◆ **EXERCISE**:
Print the records below exactly, and do not carry over any picture.

Collected data entries:
● ● ● ● ●

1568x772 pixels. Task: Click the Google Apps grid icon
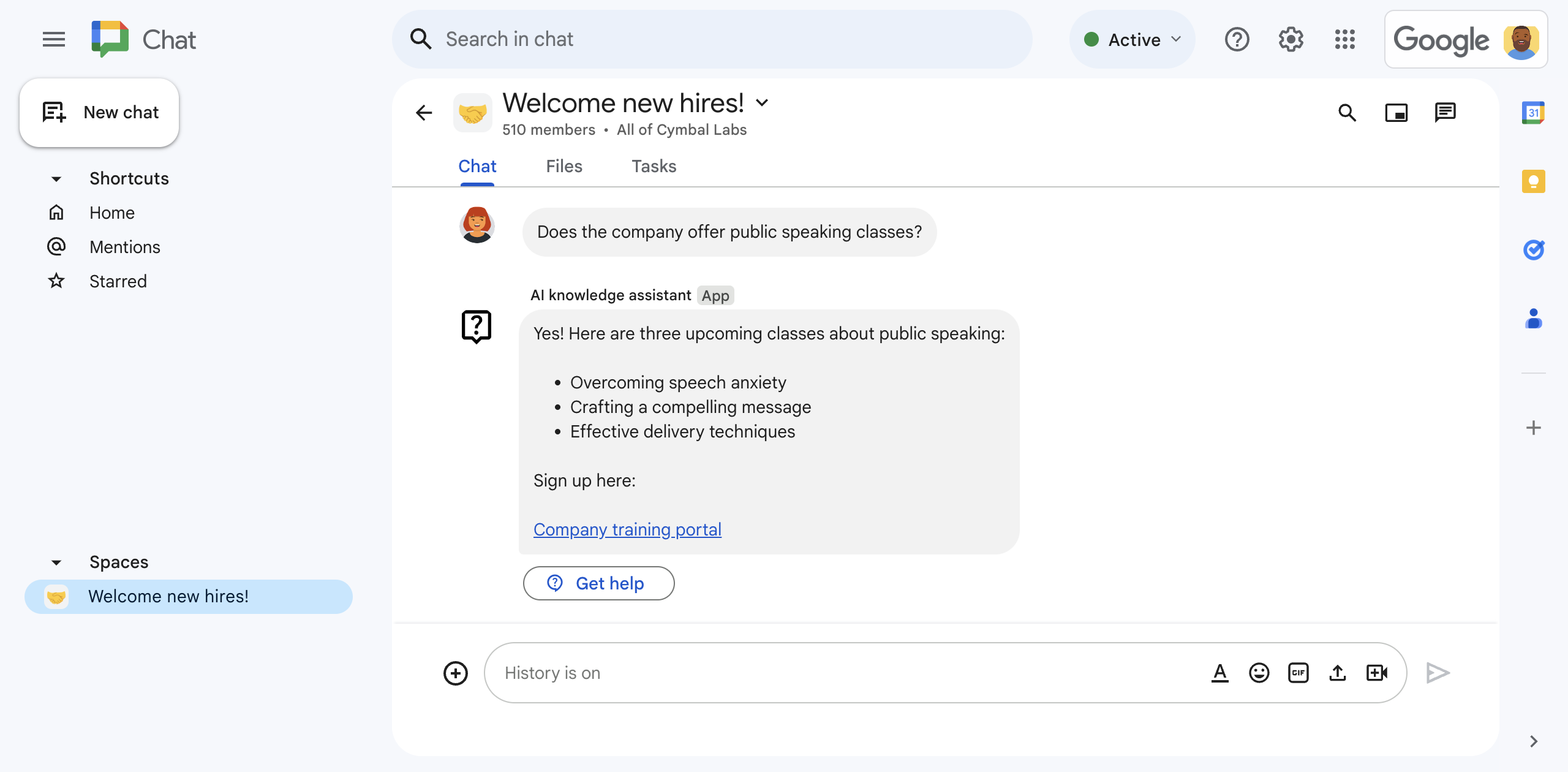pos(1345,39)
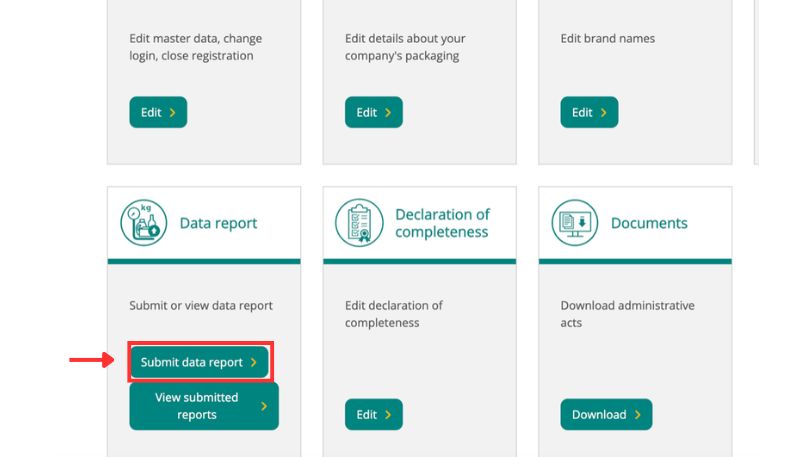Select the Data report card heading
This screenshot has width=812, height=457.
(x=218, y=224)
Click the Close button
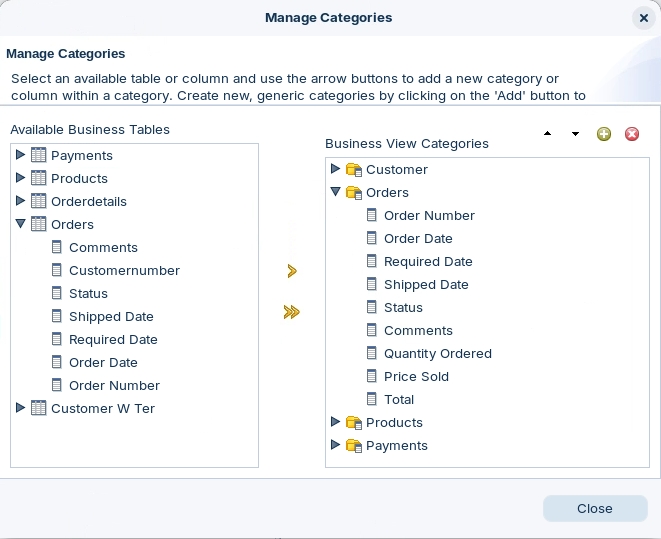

● ● ● ● ●

◆ **SOLUTION BELOW**:
1568x772 pixels. Task: Click the Google Apps grid icon
pos(1345,39)
Select the Data report card heading
This screenshot has width=812, height=457.
(x=218, y=224)
Click the Close button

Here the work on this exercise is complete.